Perspectives 2018 North America: Signs of distress

There is a distinct sense of unease among North American investors in the PEI LP Perspectives 2018 Survey: 39 percent are less confident about private equity returns in the coming 12 months.  And just 8 percent feel more confident, considerably below the global average of 19 percent.

A sizeable 32 percent of North American respondents are planning to decrease their target allocation to funds of funds over the next 12 months – compared with the global average of 24 percent. This could well be a reflection of a more mature institutional investor landscape, with a greater number of LPs having built up the necessary internal resource to select funds and manage their portfolios.

Distressed fund strategies are experiencing the greatest rise in allocations over the next 12 months, with 23 percent of North American investors planning to increase their exposure to this strategy. This is reflected by the fundraising environment.

Certainly one contributing factor to the fundraising success experienced by Apollo Global Management, which this year closed the largest private equity fund ever on $24.7 billion, was the firm’s perceived ability to “flex” between benign economic conditions and periods of distress. The firm has told investors that up to a quarter of the new mega fund will likely be invested in distressed opportunities.

Over the past 18 months, Cerberus, KKR and Bain Capital have raised $3 billion-plus vehicles with at least a partial focus on distressed companies.

The PEI Perspectives 2018 data show that 33 percent of investors found it harder to source distressed opportunities over the past 12 months.  In fact, it was only fund of fund opportunities that North American LPs found easier to come by, with investable venture, growth, buyout and secondaries funds all considered more difficult to source. For secondaries, only 9 percent of North American LPs said they have a defined allocation in the next 12 months versus 72 percent who will invest on an opportunistic basis.

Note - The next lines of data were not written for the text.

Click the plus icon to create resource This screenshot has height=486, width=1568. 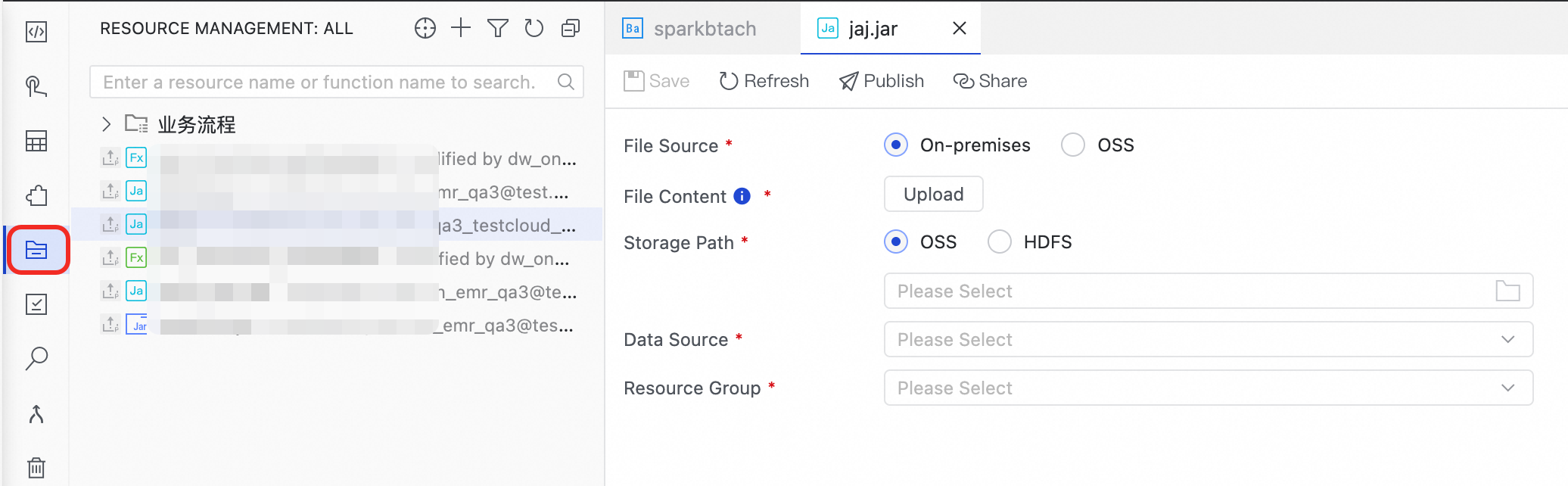(461, 29)
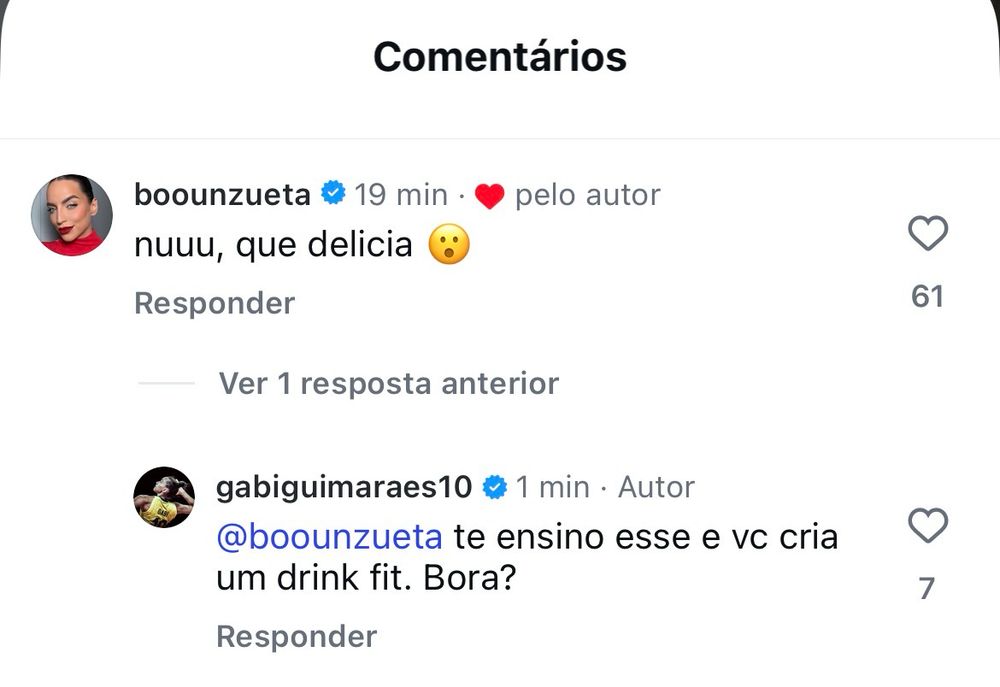The width and height of the screenshot is (1000, 687).
Task: Tap the surprised face emoji in the comment
Action: [x=449, y=244]
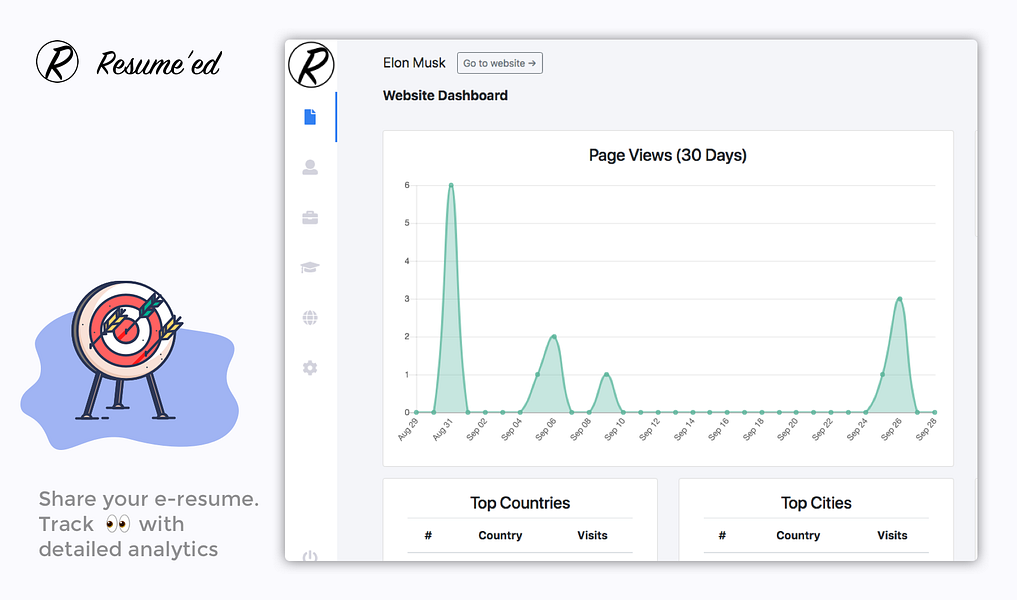Click the R logo atop the dashboard sidebar

(x=311, y=65)
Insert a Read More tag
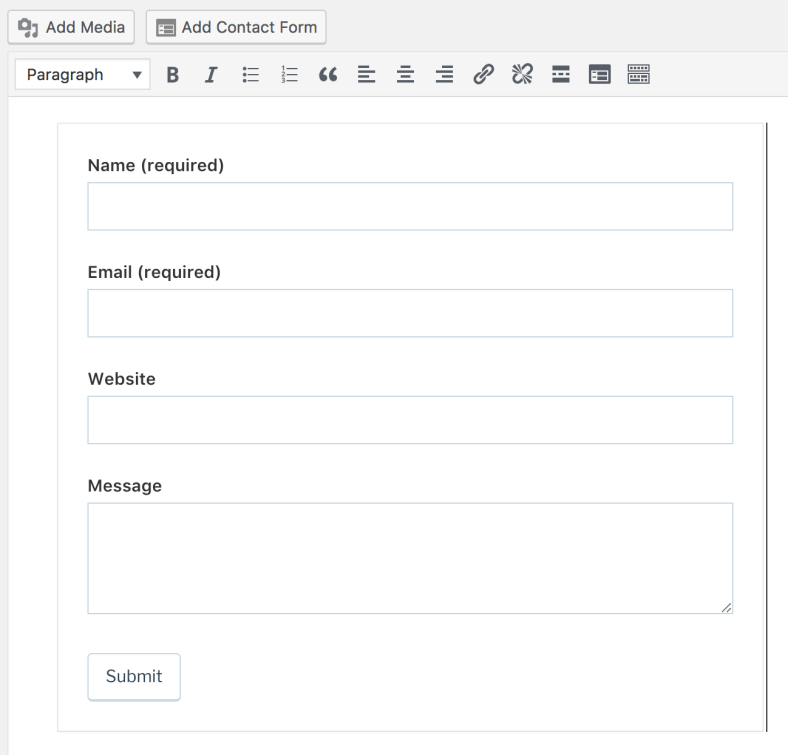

One deterrent is prices, with secondary stakes sitting close to all-time highs at an average of 96 percent of NAV, dampening potential returns.

In September, Brady Hyde, then private equity portfolio manager for the UPS Group Trust, told PEI the pension was seeing heightened competition among secondaries buyers – exacerbated by more widespread use of leverage – that had pushed up prices. This had put it off from buying stakes recently, but, said Hyde, “we still view secondaries as strategic in our portfolio in terms of mitigating the J-curve and getting some unique exposure”.

The impact of rising interest rates is one of the top three issues for investors in the region, with 34 percent viewing the tightening of monetary policy as a big concern.

They may take some comfort from the installation of a private equity insider in the form of former Carlyle exec Jerome “Jay” Powell as chair of the Federal Reserve. Powell is viewed as a continuity candidate following on from Janet Yellen who has largely taken a dovish approach to monetary policy.